Eurojust President Ladislav Hamran said this will become the largest such operation it's ever assembled.

"Never in the history of armed conflicts has the legal community responded with such determination," Hamran told reporters this week.

International legal cooperation

ICC Chief Prosecutor Karim Khan said the effort could become a model for international investigations.

"I think this is what is needed for crimes of the magnitude that we often see at the ICC. We need to build partnerships," Khan told reporters. "There's no dichotomy between cooperation and independence. Cooperation does not mean competition. Collaboration does not mean that it disputes one's independence. We have to join hands in the common interest of humanity as officers of the court."

Among the most significant ways the JIT is trying to streamline and assist judicial processes is by centralizing the storage of evidence at Eurojust, evidence collected by experts inside Ukraine or in any other jurisdiction.

Eurojust will provide the JIT with technological assistance to collect data on war crimes and offer interpretation and translation for the investigating teams as well as their evidence.

"We will make sure that everything that is collected within this joint investigation team is actually shareable with all involved parties," Hamran said, adding that it would happen quickly and without the need for formal, time-consuming requests.

Acting against aggression

But even with improved cooperation, war crimes cases, such as those for murder or especially genocide, often take years to bring to trial due to the extremely high burden of proof.

Human rights lawyer Lotte Leicht suggests there's a quicker path to justice: Prosecuting the crime of "aggression," which targets those in power for making the decision to attack, rather than those who carry out the order.
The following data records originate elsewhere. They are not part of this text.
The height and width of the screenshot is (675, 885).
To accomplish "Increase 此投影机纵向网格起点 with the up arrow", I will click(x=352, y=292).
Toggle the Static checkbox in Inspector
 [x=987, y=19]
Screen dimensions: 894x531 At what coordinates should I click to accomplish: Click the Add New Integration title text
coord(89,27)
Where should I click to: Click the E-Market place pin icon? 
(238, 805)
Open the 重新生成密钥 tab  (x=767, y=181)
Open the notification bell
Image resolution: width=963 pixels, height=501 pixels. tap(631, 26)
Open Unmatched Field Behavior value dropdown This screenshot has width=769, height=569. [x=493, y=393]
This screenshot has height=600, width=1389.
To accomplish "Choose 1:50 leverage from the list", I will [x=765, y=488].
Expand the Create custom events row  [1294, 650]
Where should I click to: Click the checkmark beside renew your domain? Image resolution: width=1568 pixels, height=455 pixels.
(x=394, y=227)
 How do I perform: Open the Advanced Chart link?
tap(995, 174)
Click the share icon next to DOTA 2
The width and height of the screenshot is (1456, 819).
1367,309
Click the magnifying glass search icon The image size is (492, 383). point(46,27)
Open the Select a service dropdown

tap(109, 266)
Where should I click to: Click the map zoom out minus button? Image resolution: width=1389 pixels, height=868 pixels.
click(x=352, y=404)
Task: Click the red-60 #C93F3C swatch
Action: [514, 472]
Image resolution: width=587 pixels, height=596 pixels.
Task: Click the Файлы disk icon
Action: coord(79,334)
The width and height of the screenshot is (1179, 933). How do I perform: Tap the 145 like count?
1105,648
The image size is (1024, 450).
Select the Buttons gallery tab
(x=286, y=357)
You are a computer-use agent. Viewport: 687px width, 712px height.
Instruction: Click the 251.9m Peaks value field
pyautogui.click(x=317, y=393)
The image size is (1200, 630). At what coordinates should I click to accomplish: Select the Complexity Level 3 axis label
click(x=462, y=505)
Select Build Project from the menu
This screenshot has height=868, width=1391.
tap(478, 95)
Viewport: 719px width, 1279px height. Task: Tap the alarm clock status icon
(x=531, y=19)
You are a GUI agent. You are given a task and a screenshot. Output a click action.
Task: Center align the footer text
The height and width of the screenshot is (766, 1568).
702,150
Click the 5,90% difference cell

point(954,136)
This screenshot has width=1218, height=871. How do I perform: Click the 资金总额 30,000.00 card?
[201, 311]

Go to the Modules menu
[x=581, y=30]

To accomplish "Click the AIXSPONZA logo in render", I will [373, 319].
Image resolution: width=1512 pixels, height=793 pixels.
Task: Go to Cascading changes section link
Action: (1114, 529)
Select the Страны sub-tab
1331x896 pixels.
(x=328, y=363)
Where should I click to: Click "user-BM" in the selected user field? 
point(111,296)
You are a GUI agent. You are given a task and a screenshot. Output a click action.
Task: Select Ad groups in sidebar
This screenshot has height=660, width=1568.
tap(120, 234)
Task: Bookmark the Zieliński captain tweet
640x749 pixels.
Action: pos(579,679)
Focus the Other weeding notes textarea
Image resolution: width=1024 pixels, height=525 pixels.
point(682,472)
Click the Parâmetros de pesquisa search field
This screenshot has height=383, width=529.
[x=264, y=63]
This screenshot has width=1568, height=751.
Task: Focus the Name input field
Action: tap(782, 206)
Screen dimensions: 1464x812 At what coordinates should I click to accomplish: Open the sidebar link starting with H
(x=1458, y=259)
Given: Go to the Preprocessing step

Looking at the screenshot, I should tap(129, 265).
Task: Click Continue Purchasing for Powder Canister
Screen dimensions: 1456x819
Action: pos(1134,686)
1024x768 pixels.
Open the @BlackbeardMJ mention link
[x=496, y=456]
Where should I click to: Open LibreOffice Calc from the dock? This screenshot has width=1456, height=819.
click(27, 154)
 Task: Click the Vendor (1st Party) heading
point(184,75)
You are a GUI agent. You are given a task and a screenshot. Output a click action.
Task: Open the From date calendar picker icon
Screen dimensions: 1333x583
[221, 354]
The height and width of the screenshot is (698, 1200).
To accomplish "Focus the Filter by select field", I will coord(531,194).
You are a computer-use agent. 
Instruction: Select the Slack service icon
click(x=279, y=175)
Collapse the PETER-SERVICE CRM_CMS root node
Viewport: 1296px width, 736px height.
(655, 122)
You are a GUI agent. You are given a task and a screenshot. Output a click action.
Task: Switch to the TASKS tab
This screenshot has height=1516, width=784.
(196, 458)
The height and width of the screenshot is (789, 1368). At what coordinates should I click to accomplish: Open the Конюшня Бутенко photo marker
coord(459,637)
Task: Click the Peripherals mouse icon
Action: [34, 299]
Human rights lawyer Lotte Leicht advocates setting up a tribunal to try crimes of aggressionImage: Mark Schellingerhout/DW

"[Aggression] is not a crime where you have to prove that war crimes are actually being committed," Leicht said. "The very fact that you launched the war illegally against another country is enough. It's a much easier crime to prove, and it is much more straightforward in terms of who's responsible because it was announced publicly on television [by Russian President Vladimir Putin]. It is not a secret who rubberstamped it. It's not a secret who the top generals are who are now executing it.

"Every bomb, every shelling…every Russian tank" in Ukraine qualifies as a crime of aggression, she added.

Ukraine can try these cases too, Leicht said, but the law prohibits charging officials currently in office. That means another international tribunal should be set up to handle these cases, along similar lines to the Nuremberg Trials after World War II, where Nazi leaders were trialed.

Leicht said she believes this is most likely to happen under the auspices of Europe's top human rights body, the Council of Europe. Ireland, the council's current president, has expressed the intention to create such a court by the time its term ends in November.

All of this cooperation should make Kremlin insiders start to sweat a bit, Leicht said.

"To anyone who has counted on impunity forever, for very serious crimes, including the crime of of aggression, they should look at history," she said. "Those who made the exact same calculations in Europe — Milosevic, Karadzic, Mladic — they were wrong. They ultimately ended up in court."

On Tuesday in The Hague, flanked by Lithuania's top prosecutor on one side and the ICC's on the other, Iryna Venediktova expressed hope that's the way her legal battles will end too.

"I feel, I trust and I hope that with my international colleagues, with the international community of lawyers, we can speak about justice," she said. "We need justice. We want accountability."